LA VALUTAZIONE - "Carico e scarico di combustibile da rifiuti solidi con stoccaggio temporaneo nella zona industriale di Punta Penna": questa la richiesta su cui il dirigente del 4° settore, Urbanistica e Servizi, Stefano Monteferrante, ha espresso la valutazione d'incidenza ambientale dopo essersi affidato alla valutazione di tre esperti. 

"L'area interessata ricade nella fascia di rispetto della Riserva regionale naturale guidata di Punta Aderci e nei pressi del sito di interesse comunitario" denominato "Punta Aderci-Punta della Penna", si legge nel documento, datato 25 febbraio 2019.

Il "14 aprile 2018 è pervenuta la convocazione della conferenza di servizi regionale relativa all'autorizzazione per la realizzazione e gestione di un impianto di recupero di rifiuti non pericolosi in località Punta Penna-zona industriale del Comune di Vasto" La prima riunione della conferenza di servizi si è tenuta il 18 maggio 2018. 

Nella procedura di valutazione degli eventuali rischi per l'ambiente, la Commissione di valutazione ambientale ha acquisito i pareri di tre consulenti: il professor Andrea Mazzatenta, Nicola Zinni, dottore in scienze agrarie, e Daniele Galassi, dottore in scienze ambientali.
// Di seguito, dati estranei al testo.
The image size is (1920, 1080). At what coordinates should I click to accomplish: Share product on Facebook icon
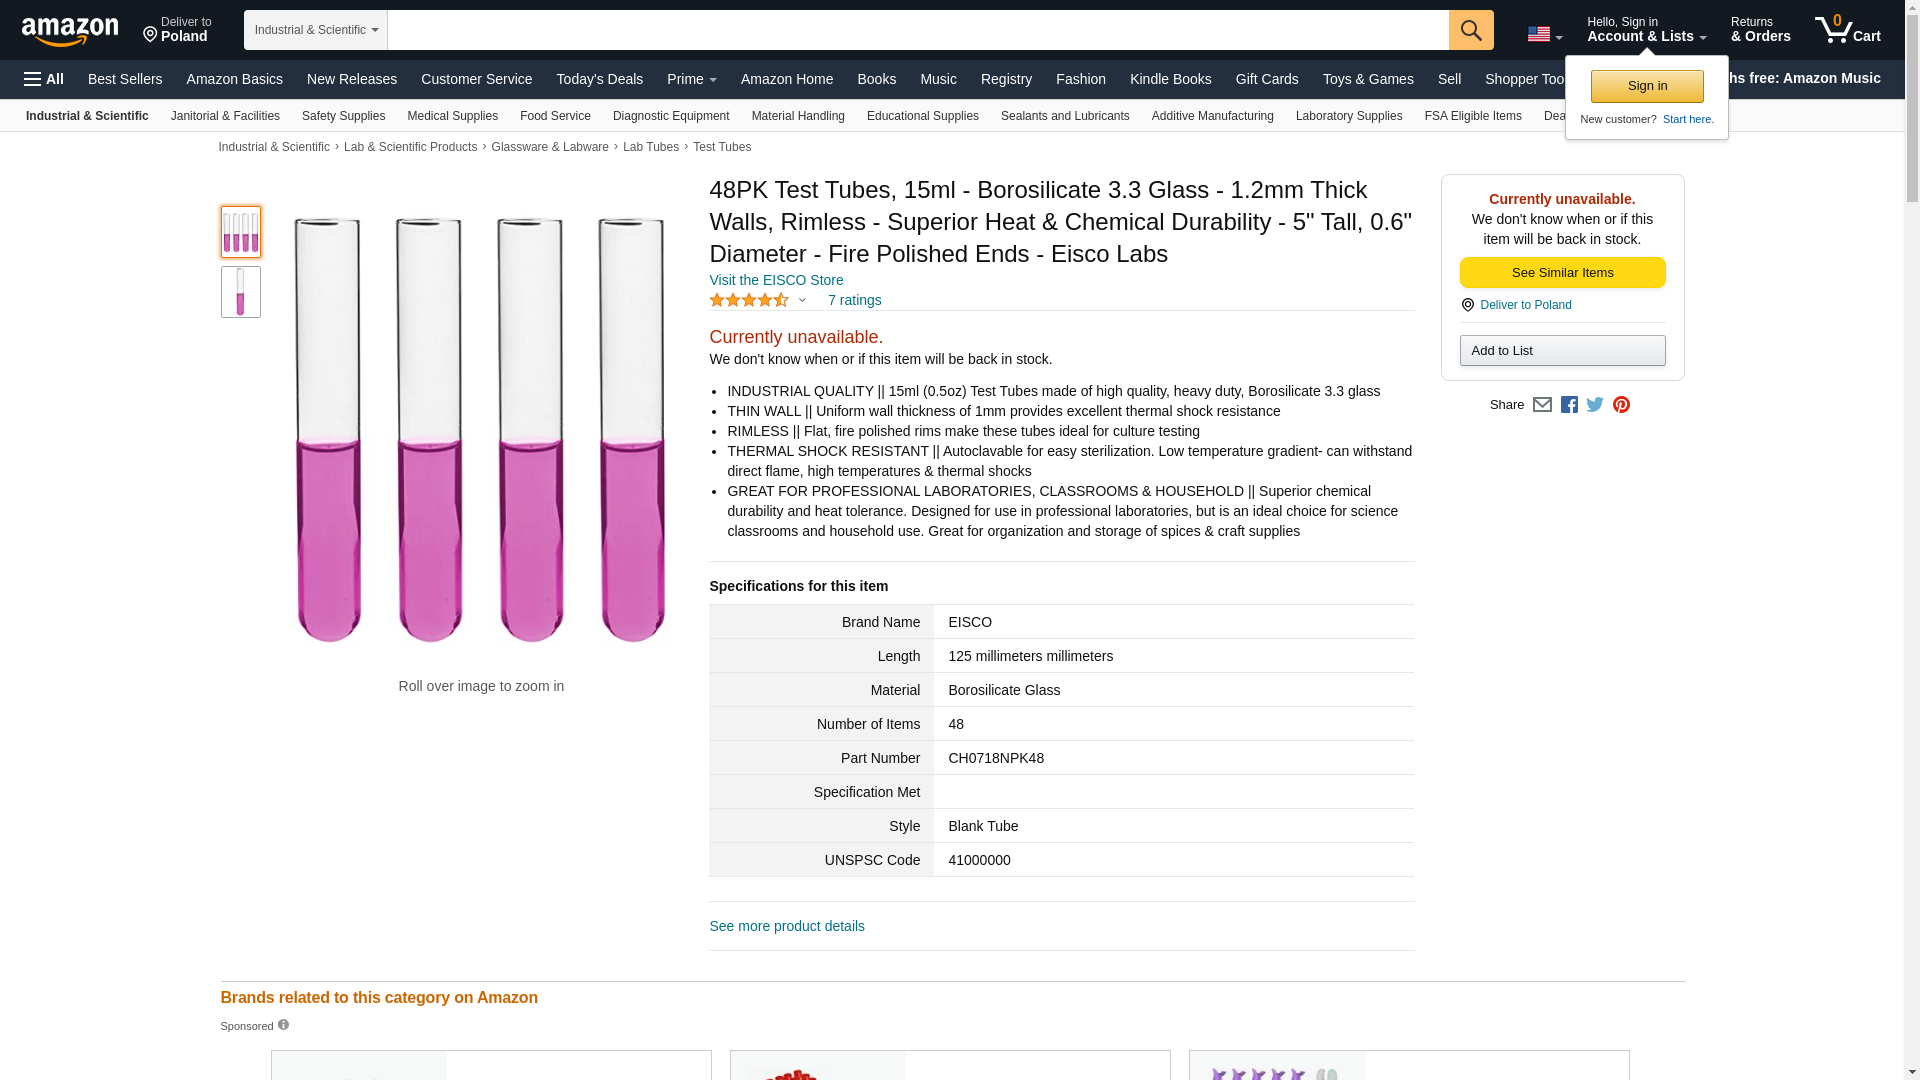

"La Commissione di valutazione ambientale ha esaminato la documentazione", "richiedendo integrazioni ed approfondimenti che sono stati forniti solo in parte. I componenti esperti ambientali della CCVA (la commissione, ndr), nel numero di due su tre, hanno espresso, quindi, parere negativo per le motivazioni". Le valutazioni che sono sfociate nel no "attengono principalmente alle carenze riscontrate nello studio di incidenza, alle omissioni delle analisi chimiche dei rifiuti imballati, nonché alla mancanza della indicazione dei potenziali effetti biologici diretti o indiretti sulle comunità del Sic. In conseguenza di tali omissioni, i dati in possesso dell'ente non consentono di escludere che l'intervento possa avere effetti significativi sul Sic di Punta Aderci-Punta della Penna".

Secondo il dirigente, "dalla documentazione in atti emerge che le azioni previste potrebbero avere potenzialmente, direttamente ed indirettamente, effetti su specie e habitat presenti nel sito tutelato" e "le carenze evidenziate dalla CCVA nello screening non consentono di valutare le possibili/potenziali ricadute pregiudizievoli sull'ambiente tutelato, in particolare, i potenziali effetti nocivi dei composti organici volatili che si dovessero sprigionare dai rifiuti imballati, a fronte di una impermeabilizzazione non sufficientemente dimostrata".

I MOTIVI DEL NO - La valutazione del Comune di Vasto è negativa "poiché dalla documentazione in atti emerge che le azioni previste dall'intervento di carico e scarico di combustibile da rifiuti solidi con stoccaggio temporaneo dello stesso nella zona indsutriale di Punta Penna", le attività previste dal progetto "potrebbero avere - scrive Monteferrante - potenzialmente, direttamente ed indirettamente, effetto su specie e habitat presenti nel sito tutelato" e "che le carenze citate non dirimono i dubbi potenziali inquinamenti, in applicazione del principio di precauzione che uniforma tutta la materia ambientale", il dirigente Monteferrante "esprime parere negativo alla realizzazione dell'intervento".